История. Коварная дама под черной вуалью. Она не знает множества имен, возносит хвалу не тем, кому она принадлежит и коверкает, безжалостно искажает факты, хоть и кричит во всех подворотнях, что не терпит врак. Она любит сильных. Любит тех, кто любит ее перестраивать, и поэтому дела ей нет до бедного флейтиста, сидящего на крыльце своего дома, и наигрывающего свою незамысловатую мелодию.

Тот, кто взял в руки инструмент, сразу же отказывался от лидерства и становился серой мышкой на ярких пятнах событий.

Конечно, был один момент, всего лишь маленькая вспышка, перешедшая в сильнейшее заблуждение, когда люди решили присваивать музыкантам пресловутое «великий », но быстро перебесились и больше не говорили ничего, кроме: «Да, он вполне неплохо играет ». Однако те, кому повезло, и они урвали-таки себе это прекрасное звание, так и остались великими до конца своих дней, а некоторые – и после своей кончины.

А теперь давайте вернемся к Пространству. Представим, что все музыканты собрались в одном месте и дружно заиграли самые громкие свои мелодии. Нетрудно догадаться, что порывы ветра начнут заглушать их музыку, поднимись мы на какие-то пресловутые тысячу километров от поверхности, на которой они собрались. Чего уж говорить о Пространстве, среди которого их музицирование слышно не громче комариного писка, а то и не слышно вовсе. Зато от разрыва боевого снаряда, брошенного по приказу какого-нибудь вождя, содрогается весомая Его часть.

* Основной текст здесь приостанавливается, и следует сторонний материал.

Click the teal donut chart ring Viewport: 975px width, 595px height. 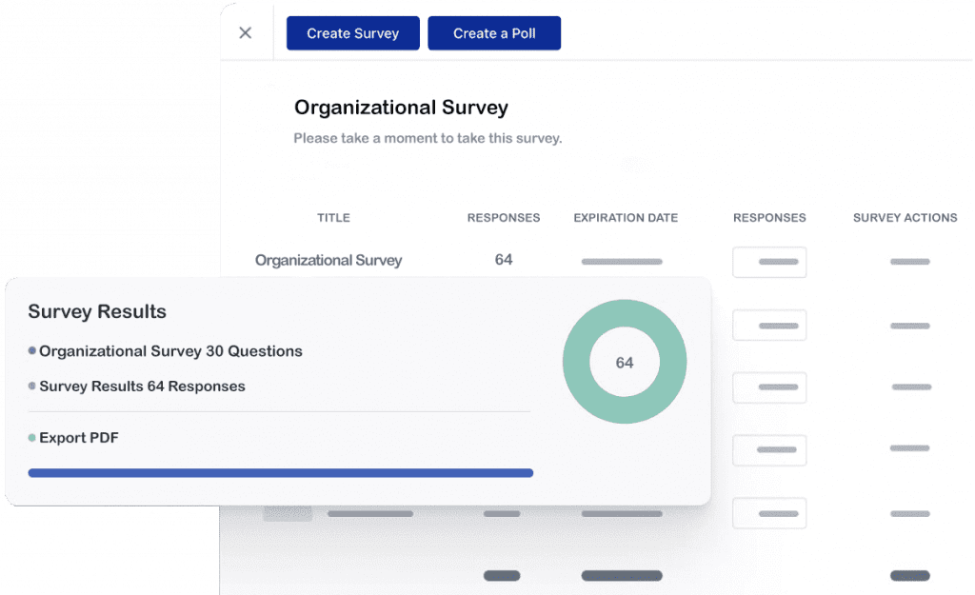[x=625, y=307]
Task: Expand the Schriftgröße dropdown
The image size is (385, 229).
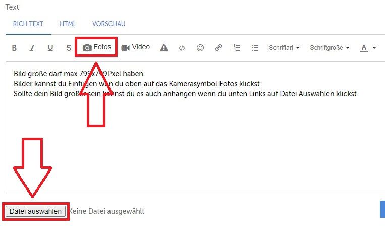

А теперь попробуйте ответить на вопрос.

Кто, по-вашему, станет Великим?

Деятель, по чьему приказу содрогнулся Мир, или толпа чудаков, вызвавших неуловимое дребезжание среди звезд?

Мир – еще одно абстрактное понятие, наравне со Вселенной, наравне с параллелями и меридианами и определением форм планет. Мир – в понятии людей – то, чем они окружены, не в зависимости от того есть ли у него предел или нет.

Хотя, для людей, не бывает ничего очень огромного. Они признают лишь одно понятие – бесконечность. И, в противоречие себе, бесконечно ищут центр Вселенной, центр бесконечности, не давая себе отчет в том, что центром ее может оказаться совершенно любая точка. Например, серый дом где-то в Ленинграде…


Детский дом


Детский дом стоял на окраине города и был маленькой Вселенной для тех, кто никогда не бывал за его пределами. Было огромное Солнце – не потому что яркое и теплое, а потому что очень сильно жжется – в лице заведующей детским домом Галины Константиновны Нетопырь. Нетопырем она была еще тем, но еще больше походила на обыкновенного упыря. Всегда мрачная, с пустым взглядом и извечно серым лицом, она вселяла страх и ужас в маленьких воспитанников. Возможно, она и впрямь походила бы на нечистого духа, бесшумно пролетающего сквозь стены, если б не запиналась о каждый стоящий на полу предмет. Нетопырь была худощава, под впалыми глазами, словно гири, свисали мешки, а стянутые в тугой пучок волосы почти не давали ей моргать. Губы поджаты – верный признак раздражения. Она никого не любила, ее никто не любил – это был ее собственный мирок, в котором ей было комфортно и уютно.